TASK REQUIREMENTS =>
Print the listing lines from the line with "The image size is (428, 515)." to the line with "(x=807, y=546)", both included, copying each one unchanged.

DATA SUPPLIED =>
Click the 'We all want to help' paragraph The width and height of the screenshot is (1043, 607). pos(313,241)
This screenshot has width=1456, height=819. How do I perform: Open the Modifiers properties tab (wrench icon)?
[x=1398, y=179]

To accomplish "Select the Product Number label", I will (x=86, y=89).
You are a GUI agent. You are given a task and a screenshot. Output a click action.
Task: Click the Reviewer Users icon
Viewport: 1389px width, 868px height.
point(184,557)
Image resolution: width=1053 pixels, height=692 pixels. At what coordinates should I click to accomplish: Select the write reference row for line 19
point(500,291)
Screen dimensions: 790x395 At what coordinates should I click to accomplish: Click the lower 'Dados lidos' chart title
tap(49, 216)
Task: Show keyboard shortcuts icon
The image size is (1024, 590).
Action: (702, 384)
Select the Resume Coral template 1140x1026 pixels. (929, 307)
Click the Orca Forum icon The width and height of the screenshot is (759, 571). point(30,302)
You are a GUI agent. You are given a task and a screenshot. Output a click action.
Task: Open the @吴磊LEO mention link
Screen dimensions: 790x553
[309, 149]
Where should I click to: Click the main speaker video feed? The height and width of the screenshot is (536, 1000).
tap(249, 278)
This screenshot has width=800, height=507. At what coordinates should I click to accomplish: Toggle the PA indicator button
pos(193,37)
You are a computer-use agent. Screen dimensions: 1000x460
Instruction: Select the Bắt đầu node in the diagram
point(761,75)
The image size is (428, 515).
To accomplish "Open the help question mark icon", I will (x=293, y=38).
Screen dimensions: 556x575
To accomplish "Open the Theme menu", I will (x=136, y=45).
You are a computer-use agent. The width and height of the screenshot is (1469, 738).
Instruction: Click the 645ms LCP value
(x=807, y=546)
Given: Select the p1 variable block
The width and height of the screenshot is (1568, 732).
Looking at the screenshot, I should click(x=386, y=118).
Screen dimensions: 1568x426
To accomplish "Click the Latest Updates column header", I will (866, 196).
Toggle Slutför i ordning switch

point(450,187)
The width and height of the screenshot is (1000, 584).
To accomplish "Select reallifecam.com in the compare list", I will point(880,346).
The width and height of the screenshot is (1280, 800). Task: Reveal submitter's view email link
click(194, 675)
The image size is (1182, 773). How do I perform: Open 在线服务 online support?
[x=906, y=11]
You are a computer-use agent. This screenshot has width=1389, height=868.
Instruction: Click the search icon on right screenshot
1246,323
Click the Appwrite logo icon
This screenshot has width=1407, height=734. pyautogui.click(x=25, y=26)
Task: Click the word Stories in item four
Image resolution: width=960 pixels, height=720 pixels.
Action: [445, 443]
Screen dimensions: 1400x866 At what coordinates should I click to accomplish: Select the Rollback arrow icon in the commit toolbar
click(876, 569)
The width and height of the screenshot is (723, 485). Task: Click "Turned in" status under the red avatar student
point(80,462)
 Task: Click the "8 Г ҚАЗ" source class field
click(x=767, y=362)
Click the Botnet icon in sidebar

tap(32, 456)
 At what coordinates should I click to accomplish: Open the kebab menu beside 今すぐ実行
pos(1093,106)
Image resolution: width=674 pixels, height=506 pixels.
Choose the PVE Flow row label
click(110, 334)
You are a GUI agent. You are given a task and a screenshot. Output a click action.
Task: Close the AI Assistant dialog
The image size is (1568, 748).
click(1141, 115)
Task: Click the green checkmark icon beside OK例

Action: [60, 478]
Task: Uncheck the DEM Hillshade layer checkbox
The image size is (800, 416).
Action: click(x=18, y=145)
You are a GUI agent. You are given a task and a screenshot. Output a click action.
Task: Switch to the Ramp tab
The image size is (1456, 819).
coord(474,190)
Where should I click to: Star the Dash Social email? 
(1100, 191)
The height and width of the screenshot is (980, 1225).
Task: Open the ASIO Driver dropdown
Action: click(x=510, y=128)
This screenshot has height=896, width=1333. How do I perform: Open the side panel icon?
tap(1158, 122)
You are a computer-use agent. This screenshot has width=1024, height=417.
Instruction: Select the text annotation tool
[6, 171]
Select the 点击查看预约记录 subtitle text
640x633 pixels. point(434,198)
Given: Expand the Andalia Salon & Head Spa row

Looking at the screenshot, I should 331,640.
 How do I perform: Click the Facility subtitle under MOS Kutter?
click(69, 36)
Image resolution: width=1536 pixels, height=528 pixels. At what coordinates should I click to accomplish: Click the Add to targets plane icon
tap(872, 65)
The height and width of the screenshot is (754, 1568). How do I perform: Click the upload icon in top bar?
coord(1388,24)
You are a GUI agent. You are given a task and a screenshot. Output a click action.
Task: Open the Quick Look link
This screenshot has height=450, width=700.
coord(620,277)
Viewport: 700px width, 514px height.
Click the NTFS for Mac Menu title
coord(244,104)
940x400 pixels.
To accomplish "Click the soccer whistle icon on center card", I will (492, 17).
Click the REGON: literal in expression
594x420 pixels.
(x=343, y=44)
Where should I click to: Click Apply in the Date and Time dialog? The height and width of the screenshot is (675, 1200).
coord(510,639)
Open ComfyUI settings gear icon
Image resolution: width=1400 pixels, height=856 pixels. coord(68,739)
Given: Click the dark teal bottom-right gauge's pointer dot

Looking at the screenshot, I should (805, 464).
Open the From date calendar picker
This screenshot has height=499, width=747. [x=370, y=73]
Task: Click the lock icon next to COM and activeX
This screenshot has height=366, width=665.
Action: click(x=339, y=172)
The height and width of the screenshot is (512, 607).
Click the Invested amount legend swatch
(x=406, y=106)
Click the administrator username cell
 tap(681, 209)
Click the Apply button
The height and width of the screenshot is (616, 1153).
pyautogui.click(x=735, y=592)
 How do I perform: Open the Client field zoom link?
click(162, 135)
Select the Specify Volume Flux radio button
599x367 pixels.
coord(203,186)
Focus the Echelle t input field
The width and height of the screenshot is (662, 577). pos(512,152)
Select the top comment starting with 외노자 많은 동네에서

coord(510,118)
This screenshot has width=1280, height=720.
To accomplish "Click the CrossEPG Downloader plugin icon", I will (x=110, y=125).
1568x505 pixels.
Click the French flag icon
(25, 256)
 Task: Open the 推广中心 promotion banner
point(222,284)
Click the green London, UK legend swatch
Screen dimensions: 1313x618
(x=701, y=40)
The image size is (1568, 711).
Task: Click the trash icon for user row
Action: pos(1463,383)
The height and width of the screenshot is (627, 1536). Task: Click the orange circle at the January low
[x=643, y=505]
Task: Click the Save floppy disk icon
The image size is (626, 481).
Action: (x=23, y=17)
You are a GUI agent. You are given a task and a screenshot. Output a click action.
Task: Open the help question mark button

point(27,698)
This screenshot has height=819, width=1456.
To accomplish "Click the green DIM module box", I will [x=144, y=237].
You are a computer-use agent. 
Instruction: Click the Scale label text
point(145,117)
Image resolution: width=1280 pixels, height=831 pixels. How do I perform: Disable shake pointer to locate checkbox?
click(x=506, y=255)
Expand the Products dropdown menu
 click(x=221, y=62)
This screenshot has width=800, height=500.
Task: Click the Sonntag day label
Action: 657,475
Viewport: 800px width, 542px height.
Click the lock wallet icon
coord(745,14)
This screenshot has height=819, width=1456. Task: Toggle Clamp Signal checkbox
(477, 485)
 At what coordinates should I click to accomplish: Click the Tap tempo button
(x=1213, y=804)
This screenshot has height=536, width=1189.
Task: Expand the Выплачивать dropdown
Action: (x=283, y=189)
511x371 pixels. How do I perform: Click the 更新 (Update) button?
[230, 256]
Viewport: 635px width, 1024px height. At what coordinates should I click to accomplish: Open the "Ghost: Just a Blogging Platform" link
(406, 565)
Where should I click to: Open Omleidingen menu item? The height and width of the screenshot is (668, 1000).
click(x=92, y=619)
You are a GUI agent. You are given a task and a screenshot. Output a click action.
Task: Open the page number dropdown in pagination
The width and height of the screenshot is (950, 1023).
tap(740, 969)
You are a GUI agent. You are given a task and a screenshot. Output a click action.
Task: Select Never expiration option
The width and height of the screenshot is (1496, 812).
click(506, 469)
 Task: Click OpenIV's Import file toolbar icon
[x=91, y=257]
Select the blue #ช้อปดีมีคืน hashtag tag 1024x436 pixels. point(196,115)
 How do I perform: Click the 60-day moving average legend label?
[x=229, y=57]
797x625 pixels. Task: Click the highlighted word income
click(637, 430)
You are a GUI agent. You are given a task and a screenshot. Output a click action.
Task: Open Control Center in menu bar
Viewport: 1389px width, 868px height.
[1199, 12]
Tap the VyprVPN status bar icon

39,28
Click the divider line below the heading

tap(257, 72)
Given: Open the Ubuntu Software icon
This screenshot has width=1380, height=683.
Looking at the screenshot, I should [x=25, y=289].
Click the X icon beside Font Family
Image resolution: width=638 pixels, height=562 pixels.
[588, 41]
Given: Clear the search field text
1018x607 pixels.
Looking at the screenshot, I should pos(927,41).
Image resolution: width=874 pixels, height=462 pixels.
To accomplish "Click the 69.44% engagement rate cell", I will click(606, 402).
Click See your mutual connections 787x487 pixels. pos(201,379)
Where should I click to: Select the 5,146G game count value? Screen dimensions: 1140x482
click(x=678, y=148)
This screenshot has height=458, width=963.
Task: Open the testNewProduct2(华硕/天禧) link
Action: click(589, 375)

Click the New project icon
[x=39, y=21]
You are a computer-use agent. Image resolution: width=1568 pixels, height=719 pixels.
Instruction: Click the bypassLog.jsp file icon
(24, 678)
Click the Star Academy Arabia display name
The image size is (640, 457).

WRITTEN RESPONSE =>
The image size is (428, 515).
To accomplish "Open the help question mark icon", I will (x=293, y=38).
Screen dimensions: 556x575
To accomplish "Open the Theme menu", I will (x=136, y=45).
You are a computer-use agent. The width and height of the screenshot is (1469, 738).
Instruction: Click the 645ms LCP value
(x=807, y=546)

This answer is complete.